── Raw data
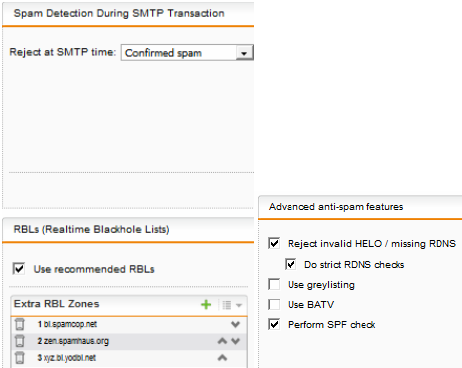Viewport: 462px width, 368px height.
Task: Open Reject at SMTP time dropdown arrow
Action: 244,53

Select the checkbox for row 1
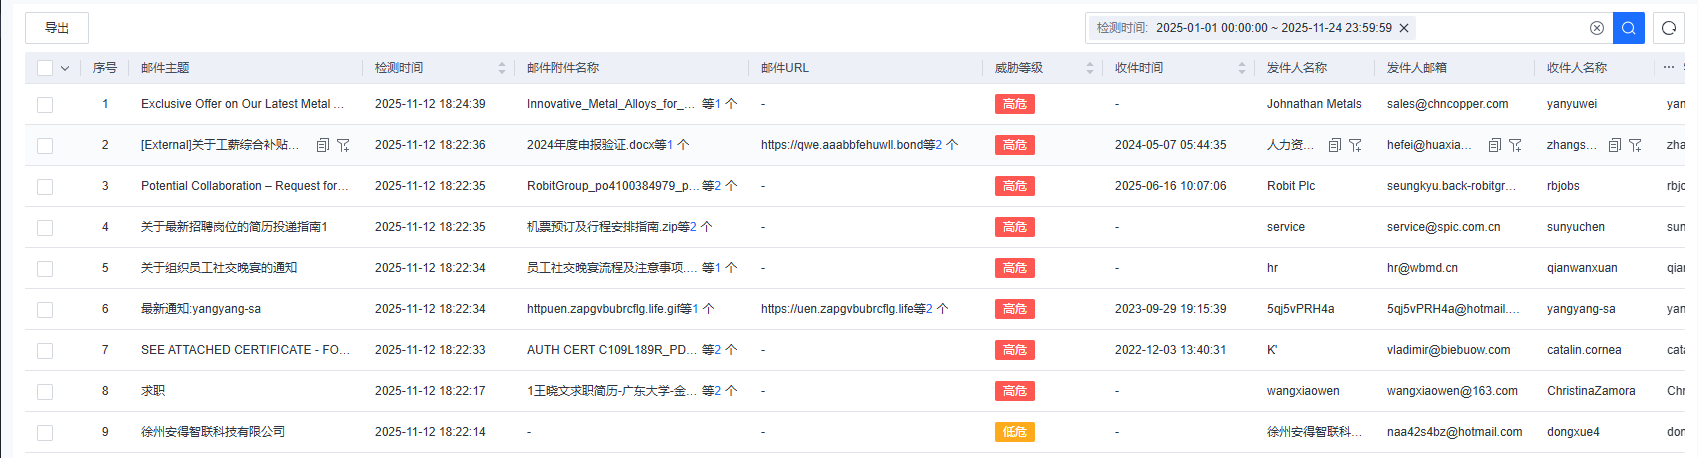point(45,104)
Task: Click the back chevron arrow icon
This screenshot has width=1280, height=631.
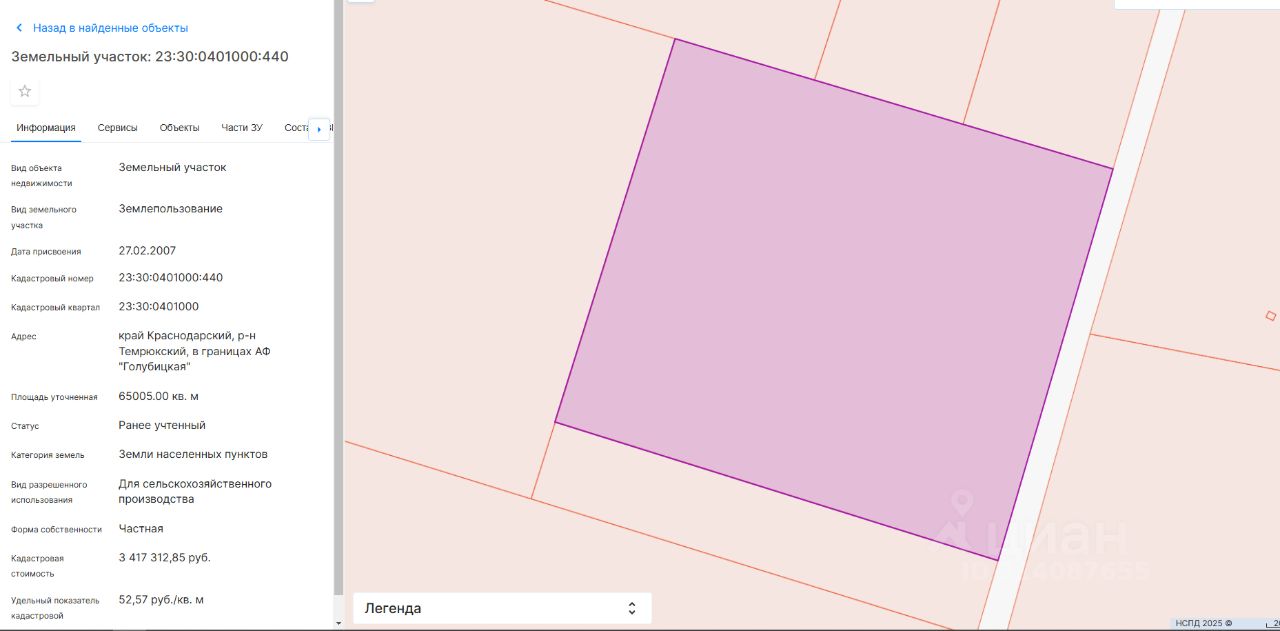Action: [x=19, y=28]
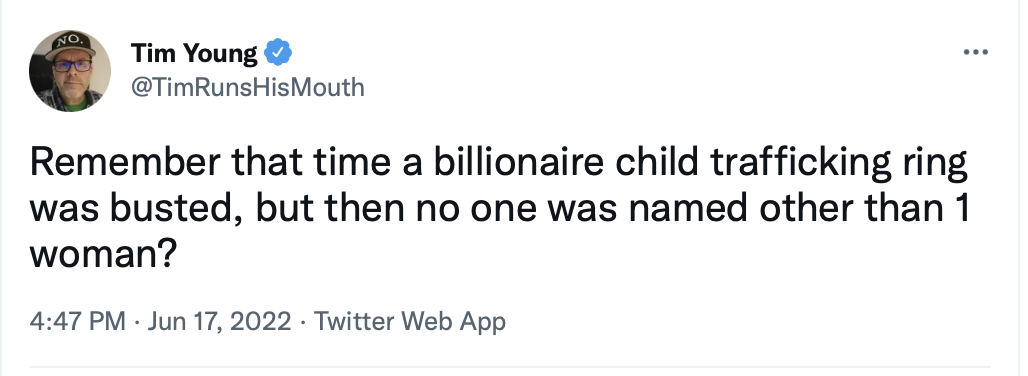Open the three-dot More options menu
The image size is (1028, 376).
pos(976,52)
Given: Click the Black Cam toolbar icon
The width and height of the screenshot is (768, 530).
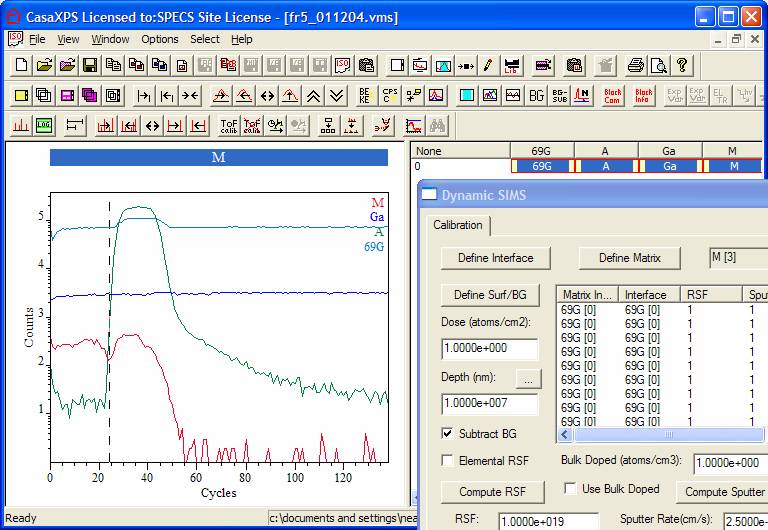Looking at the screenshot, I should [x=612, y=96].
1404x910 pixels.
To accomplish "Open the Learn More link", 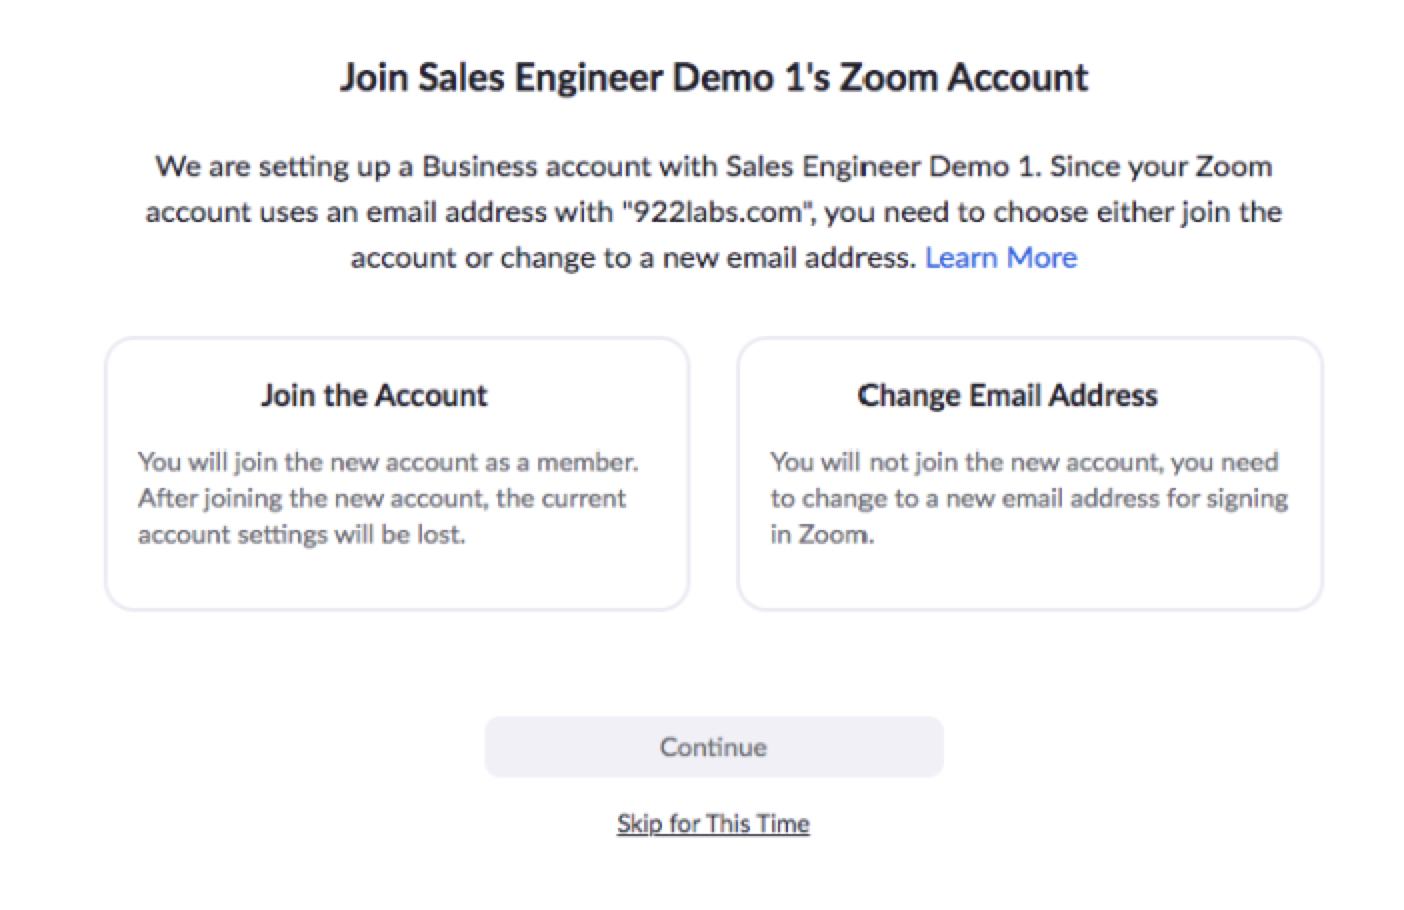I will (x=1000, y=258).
────
* Aim *
Output the entries above, from the first line through the line containing "Looking at the", as a Markdown table with the columns No. and Line, one row per line, skipping blank lines. Leave the pictures out.

* Full solution *
| No. | Line |
|---|---|
| 1 | Viewport: 462px width, 368px height. |
| 2 | Task: Open Reject at SMTP time dropdown arrow |
| 3 | Action: 244,53 |
| 4 | Select the checkbox for row 1 |
| 5 | point(45,104) |
| 6 | Task: Click the back chevron arrow icon |
| 7 | This screenshot has width=1280, height=631. |
| 8 | Action: [x=19, y=28] |
| 9 | Open the three-dot More options menu |
| 10 | The image size is (1028, 376). |
| 11 | pos(976,52) |
| 12 | Given: Click the Black Cam toolbar icon |
| 13 | The width and height of the screenshot is (768, 530). |
| 14 | Looking at the screenshot, I should [x=612, y=96]. |